#nblade.nfs4SequenceInvalid

1 messages · Page 1 of 1 (latest)

hollow shell
#

Hello, out of the blue I started having NFS clients flooding my fas's nfs stack with bad sequences causing write io timeout on PVC probably due to the flooding, you can imagine the SQL HA DBs clusters are not having it 😦

I have 100's of thousands of message suppressed, only notice and debug.

We are pretty much stuck, also with the netapp support. The problems are sporadic on the applications. not all pv are concerned.

fas8300::*> event log show -time >4h -event nblade.nfs4SequenceInvalid,ems.engine.suppressed
Time Node Severity Event


10/18/2024 21:49:19 fas8300-01 NOTICE nblade.nfs4SequenceInvalid: NFS client (IP: 10.144.14.34) sent sequence# 2, but server expected sequence# 10. Server error: OLD_STATEID.
10/18/2024 21:49:19 fas8300-01 DEBUG ems.engine.suppressed: Event 'nblade.nfs4SequenceInvalid' suppressed 499439 times in last 121 seconds.

On the NFS clients, I have the following in var/log/message and I don't know if related, I'd say not

Oct 17 18:18:21 nfs-client nfsrahead[3638733]: setting /var/lib/rancher/pods/27e6f69a-1a18-4d95-ab7a-734ef47e5085/volumes/kubernetes.io~csi/pvc-af551ebd-60a4-45be-aa10-6d4bcb674131/mount readahead to 128
Oct 17 18:18:32 nfs-client nfsidmap[3639057]: nss_getpwnam: name 'root@nfs-filer.ad-domain' does not map into domain ''
Oct 17 18:22:49 nfs-client nfsidmap[3642513]: nss_name_to_gid: name 'root@nfs-filer.ad-domain' does not map into domain 'ad-domain'

novel karma
#

try changing to NFSv3, if you don't have LDAP in place for NSFv4 implemented there will be issues, nfsdomain should match on the NFS server and clients as well as users' UIDs

hollow shell
hollow shell
#

It turns out we might have hit a bug, maybe. NetApp could recreate our problem in lab and it happens when we enabled a second storage class. We used ontap-nas-economy on top of ontap-nas.

Also, it works with NFS3 because this version does not deal with StateID's, only 4.2 does. which explain why it works with NFSv3.

#

From NetAp/Leonardo:

Nfs uses something called “filehandles”, those are storage generated strings to represent a file, this way a file can be moved or renamed but the client can still continue to refer to it.

Ontap generates different types of filehandles depending on the existence qtree specific export policies or only volume export policies, they are not expected to coexist.

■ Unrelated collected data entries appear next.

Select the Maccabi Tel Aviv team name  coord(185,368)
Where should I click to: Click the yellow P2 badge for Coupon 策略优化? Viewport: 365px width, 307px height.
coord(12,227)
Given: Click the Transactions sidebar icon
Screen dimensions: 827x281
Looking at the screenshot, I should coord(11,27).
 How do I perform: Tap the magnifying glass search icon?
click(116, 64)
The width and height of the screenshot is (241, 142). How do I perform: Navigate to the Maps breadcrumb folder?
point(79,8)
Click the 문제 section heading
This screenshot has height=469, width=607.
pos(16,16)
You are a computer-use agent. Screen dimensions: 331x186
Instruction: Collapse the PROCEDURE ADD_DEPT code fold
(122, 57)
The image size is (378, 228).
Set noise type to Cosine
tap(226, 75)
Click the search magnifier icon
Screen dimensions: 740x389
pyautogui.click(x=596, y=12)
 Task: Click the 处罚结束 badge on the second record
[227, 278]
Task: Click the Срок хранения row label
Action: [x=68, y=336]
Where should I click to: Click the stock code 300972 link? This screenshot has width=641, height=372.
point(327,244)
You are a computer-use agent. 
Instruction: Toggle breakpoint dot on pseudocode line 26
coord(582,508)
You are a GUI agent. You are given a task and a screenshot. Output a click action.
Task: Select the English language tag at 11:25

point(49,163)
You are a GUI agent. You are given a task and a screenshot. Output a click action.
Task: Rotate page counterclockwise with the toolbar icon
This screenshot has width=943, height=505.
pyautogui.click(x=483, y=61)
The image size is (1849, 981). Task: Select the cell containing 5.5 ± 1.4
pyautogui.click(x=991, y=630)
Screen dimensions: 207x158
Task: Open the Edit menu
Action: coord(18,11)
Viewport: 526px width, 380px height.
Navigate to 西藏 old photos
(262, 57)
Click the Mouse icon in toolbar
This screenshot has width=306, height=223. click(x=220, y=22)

Once the first policy is applied to a qtree the storage controller will start using the new filehandles, but only for new mounts, existing mounts will continue to use the old filehandles until remounted.

In the traces we collected the client is using both types of filehandles at the same time, this is unexpected and is generating issues.